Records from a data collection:

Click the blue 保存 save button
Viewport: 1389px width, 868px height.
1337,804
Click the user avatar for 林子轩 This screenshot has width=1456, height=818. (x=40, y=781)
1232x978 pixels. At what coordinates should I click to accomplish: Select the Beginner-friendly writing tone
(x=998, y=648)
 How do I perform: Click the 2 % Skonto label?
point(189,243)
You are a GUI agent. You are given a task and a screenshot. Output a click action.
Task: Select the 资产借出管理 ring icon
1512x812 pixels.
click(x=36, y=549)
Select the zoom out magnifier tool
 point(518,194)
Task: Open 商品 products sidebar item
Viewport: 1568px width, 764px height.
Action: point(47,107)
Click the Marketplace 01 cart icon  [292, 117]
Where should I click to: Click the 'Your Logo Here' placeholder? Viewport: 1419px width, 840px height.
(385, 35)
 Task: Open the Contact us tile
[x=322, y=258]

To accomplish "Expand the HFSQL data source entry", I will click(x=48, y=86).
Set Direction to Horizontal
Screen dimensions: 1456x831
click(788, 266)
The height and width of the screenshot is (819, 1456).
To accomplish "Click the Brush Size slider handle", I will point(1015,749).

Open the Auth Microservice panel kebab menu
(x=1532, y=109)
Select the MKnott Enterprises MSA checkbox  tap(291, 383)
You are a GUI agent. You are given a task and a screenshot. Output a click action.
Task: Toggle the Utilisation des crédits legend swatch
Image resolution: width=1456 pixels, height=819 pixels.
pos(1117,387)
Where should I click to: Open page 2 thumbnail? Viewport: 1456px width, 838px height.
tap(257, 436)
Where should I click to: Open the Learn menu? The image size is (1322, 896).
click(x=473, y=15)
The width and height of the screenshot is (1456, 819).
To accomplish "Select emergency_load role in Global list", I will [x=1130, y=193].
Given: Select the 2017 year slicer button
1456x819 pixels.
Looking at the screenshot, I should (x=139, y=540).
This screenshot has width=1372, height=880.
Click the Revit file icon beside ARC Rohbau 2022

* [TASK TO CARRY OUT]: Your answer should be the lines of the records that hold the string "button".

* [EXERCISE SOLUTION]:
Click the blue 保存 save button
Given: Select the 2017 year slicer button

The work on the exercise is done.